Extracted information START

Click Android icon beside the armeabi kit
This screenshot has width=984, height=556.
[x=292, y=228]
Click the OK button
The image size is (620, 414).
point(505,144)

Extracted information END

* _Problem to solve_
Every line above is to be duplicated exactly as shown.

* _Result for this task_
Click Android icon beside the armeabi kit
This screenshot has width=984, height=556.
[x=292, y=228]
Click the OK button
The image size is (620, 414).
point(505,144)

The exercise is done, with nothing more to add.